> **What you will do**: Can you restate the lines of the entries below, word for word, from the first one through the line that includes "Task: Launch the LOHN application module"?

─── Data extracts

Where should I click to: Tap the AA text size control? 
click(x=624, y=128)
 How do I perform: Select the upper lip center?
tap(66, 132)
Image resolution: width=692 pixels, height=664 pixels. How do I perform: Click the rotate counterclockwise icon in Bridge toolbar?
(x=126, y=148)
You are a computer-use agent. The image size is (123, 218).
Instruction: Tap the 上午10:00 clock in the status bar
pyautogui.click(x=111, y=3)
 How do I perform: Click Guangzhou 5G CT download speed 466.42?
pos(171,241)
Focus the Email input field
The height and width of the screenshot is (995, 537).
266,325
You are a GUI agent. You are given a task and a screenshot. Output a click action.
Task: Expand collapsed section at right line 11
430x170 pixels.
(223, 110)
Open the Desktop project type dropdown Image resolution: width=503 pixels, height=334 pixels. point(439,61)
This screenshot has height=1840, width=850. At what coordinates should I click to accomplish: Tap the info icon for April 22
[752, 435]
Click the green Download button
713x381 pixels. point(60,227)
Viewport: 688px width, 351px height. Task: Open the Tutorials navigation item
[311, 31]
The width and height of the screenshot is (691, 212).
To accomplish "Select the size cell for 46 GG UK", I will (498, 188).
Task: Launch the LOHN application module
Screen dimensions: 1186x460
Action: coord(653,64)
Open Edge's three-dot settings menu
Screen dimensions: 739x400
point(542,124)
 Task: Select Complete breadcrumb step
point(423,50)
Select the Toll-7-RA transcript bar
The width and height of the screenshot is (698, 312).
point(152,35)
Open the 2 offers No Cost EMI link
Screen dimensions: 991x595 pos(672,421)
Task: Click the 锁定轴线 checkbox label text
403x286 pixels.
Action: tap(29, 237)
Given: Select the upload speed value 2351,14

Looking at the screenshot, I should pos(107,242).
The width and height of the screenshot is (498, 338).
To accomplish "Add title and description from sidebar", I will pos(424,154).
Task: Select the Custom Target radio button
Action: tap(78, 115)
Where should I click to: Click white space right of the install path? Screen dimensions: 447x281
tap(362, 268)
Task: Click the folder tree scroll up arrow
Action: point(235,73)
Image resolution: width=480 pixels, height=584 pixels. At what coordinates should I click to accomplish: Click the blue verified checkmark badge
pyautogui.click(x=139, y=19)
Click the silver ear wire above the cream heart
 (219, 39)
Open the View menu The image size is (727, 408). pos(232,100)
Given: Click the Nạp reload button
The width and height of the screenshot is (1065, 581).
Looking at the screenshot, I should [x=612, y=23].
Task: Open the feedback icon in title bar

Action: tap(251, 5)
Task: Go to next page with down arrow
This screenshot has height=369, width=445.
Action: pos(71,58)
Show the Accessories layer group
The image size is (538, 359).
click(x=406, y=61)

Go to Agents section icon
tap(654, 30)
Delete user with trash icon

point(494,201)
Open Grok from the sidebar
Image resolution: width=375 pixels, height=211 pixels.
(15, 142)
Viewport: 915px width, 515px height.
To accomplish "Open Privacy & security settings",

──────

> **Answer area**:
Where should I click to: Tap the AA text size control? 
click(x=624, y=128)
 How do I perform: Select the upper lip center?
tap(66, 132)
Image resolution: width=692 pixels, height=664 pixels. How do I perform: Click the rotate counterclockwise icon in Bridge toolbar?
(x=126, y=148)
You are a computer-use agent. The image size is (123, 218).
Instruction: Tap the 上午10:00 clock in the status bar
pyautogui.click(x=111, y=3)
 How do I perform: Click Guangzhou 5G CT download speed 466.42?
pos(171,241)
Focus the Email input field
The height and width of the screenshot is (995, 537).
266,325
You are a GUI agent. You are given a task and a screenshot. Output a click action.
Task: Expand collapsed section at right line 11
430x170 pixels.
(223, 110)
Open the Desktop project type dropdown Image resolution: width=503 pixels, height=334 pixels. point(439,61)
This screenshot has height=1840, width=850. At what coordinates should I click to accomplish: Tap the info icon for April 22
[752, 435]
Click the green Download button
713x381 pixels. point(60,227)
Viewport: 688px width, 351px height. Task: Open the Tutorials navigation item
[311, 31]
The width and height of the screenshot is (691, 212).
To accomplish "Select the size cell for 46 GG UK", I will (498, 188).
Task: Launch the LOHN application module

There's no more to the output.